Deploying from github and a free-tier on Galaxy would get you almost as far with much less effort.
Trying to integrate with JSFiddle/Codepen/CodeSandbox would be an interesting challenge though. CodeSandbox has a node template, so that is prbably the best starting point. Looks like someone has already succeeded… Maybe continue that conversation is this thread…
Yes, I am have been doing it for a few years. It’s no different than android App Store except some few config details you need to be aware of.
Is it comparable to what Expo is doing for React Native? I love how easy it is to deploy apps with Expo CLI.

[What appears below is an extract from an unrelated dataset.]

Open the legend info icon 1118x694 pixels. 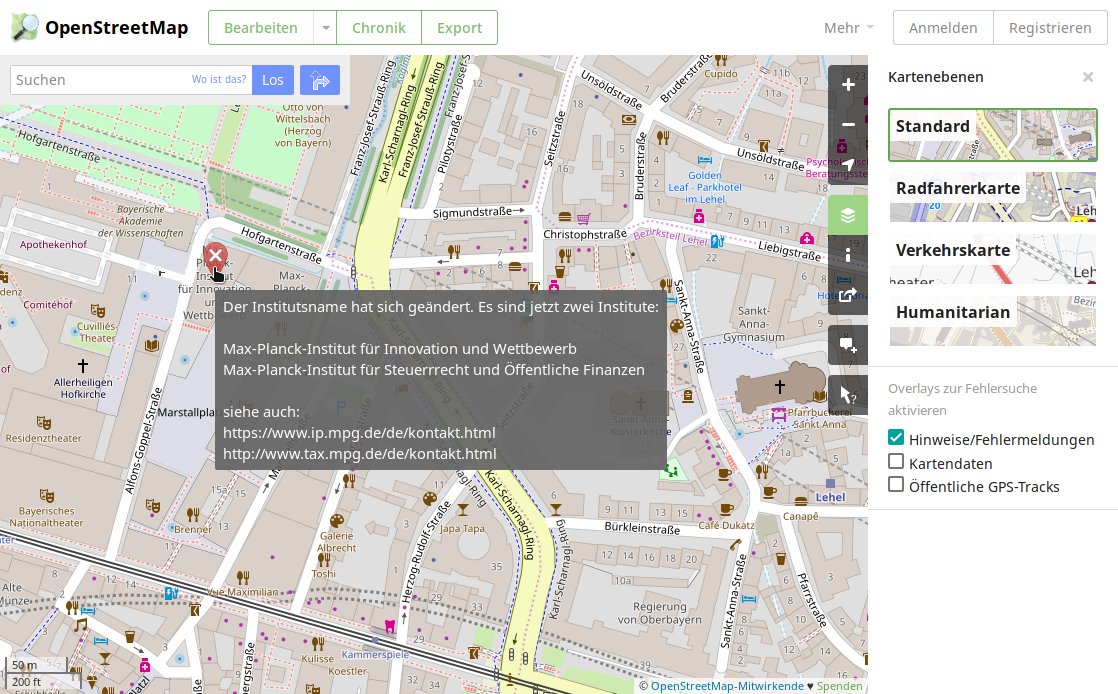(848, 255)
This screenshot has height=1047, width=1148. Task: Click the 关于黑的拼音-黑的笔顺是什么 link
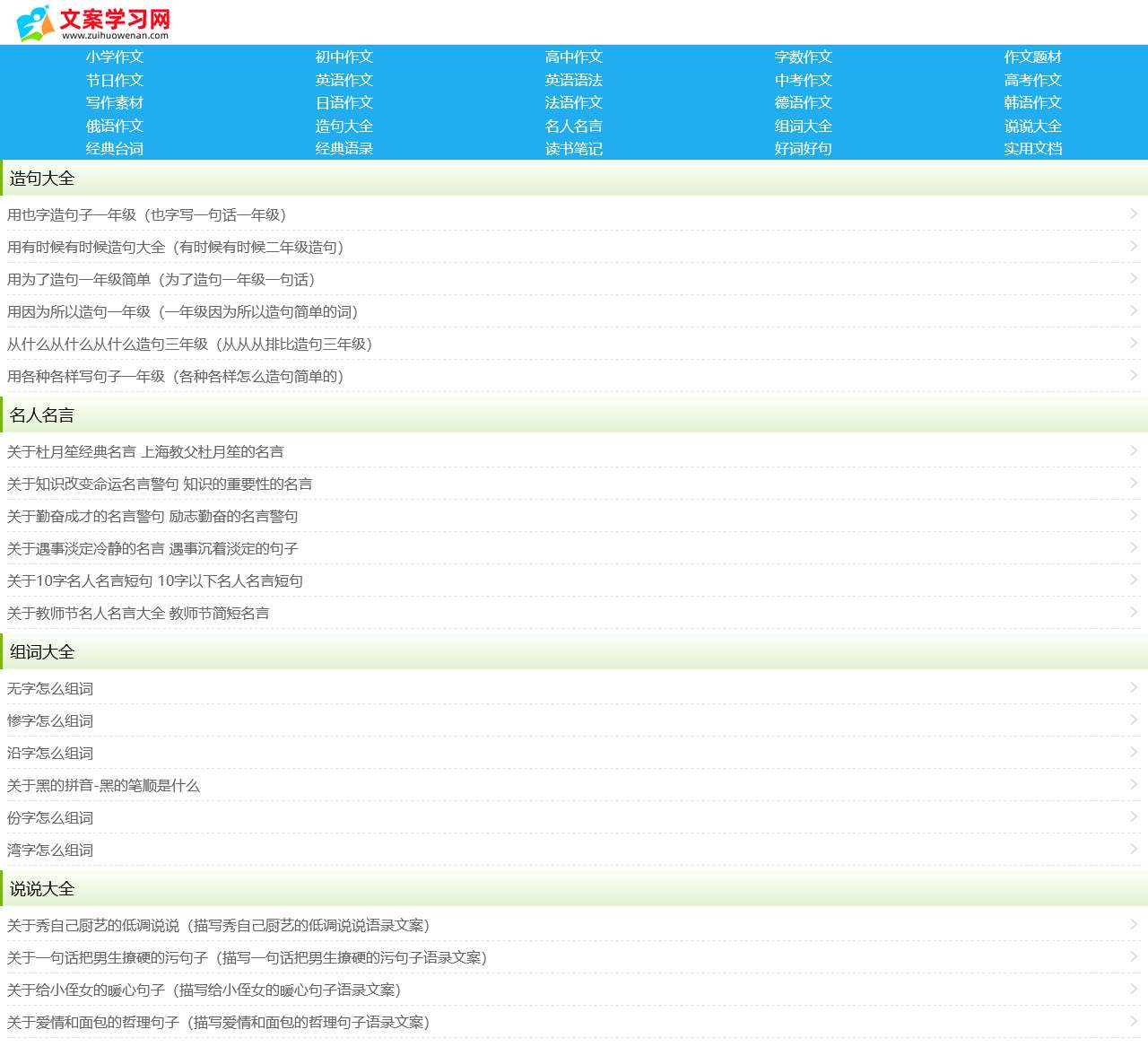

Was not only talking about the publishing part but the coding part as well. As of today if I wanted to develop a react-native app with a meteor backend I’ll be a bit lost where to start. Lot of packages seem not to be maintained and react-native has evolved a lot. That’s why I really am hopeful and happy that a big refresh of documentation for all the main technos to be used with meteor (react-native, apollo, SSR…) will bring lot of newcomers as well and tempt people to use Meteor for lot of different cases
This just reminds me of all the nice showcases and examples for several packages on *.meteor.com, until it was switched off by MDG. It was a real good way to see the packages in action before adding them to my own project.
There was meteorpad.com, which was a fine tool, but it was switched off in the year 2016 – about the same moment, when *.meteor.com was switched off.
See What happened to MeteorPad.com? for the reason behind this decision.
It would be really fine to see something similar in action again.
BTW, it would be great if Tiny would return *.meteor.com free hosting with some advertisement or anything. They are currently spending budgets on promoting meteor via ads but live Meteor web-sites would be better advertisements.
I need China
Does this wink mean that Meteor Accounts packages will get a 2FA feature?
Would love to see better support for managing multi-region deployments. We handle the hosting for a telecommunications app (sitting at ~$30K/year spend) that uses Meteor heavily & where availability is critical down to the second. We ended up having to roll a custom solution on top of MS Azure to facilitate the parallel deployments to each region.
We would probably be able to build something similar to wrap meteor deploy
but the current per-region separation of the management interfaces is a pretty major blocker for us (not sure if this was done to save dev time or if there is some technical limitation here that lead to the split).
YES please?!? we really need autoscaling. We are, actually, looking to other hosting based solely on this issue! There is obviously a financial incentive, but also a environmental one: it makes no sense to run a maximum number of containers “just in case” - wastefull!
If you can fix this, you will keep our business!
Using the meteor.com domain is problematic. I think you can use *.meteorapp.com domain when using Galaxy.
No problem about .meteorapp Just return the magic! )
Why are you guys not using DataDog? No one can compete with them IMO. Happy user and then have a ton of new features every couple of months.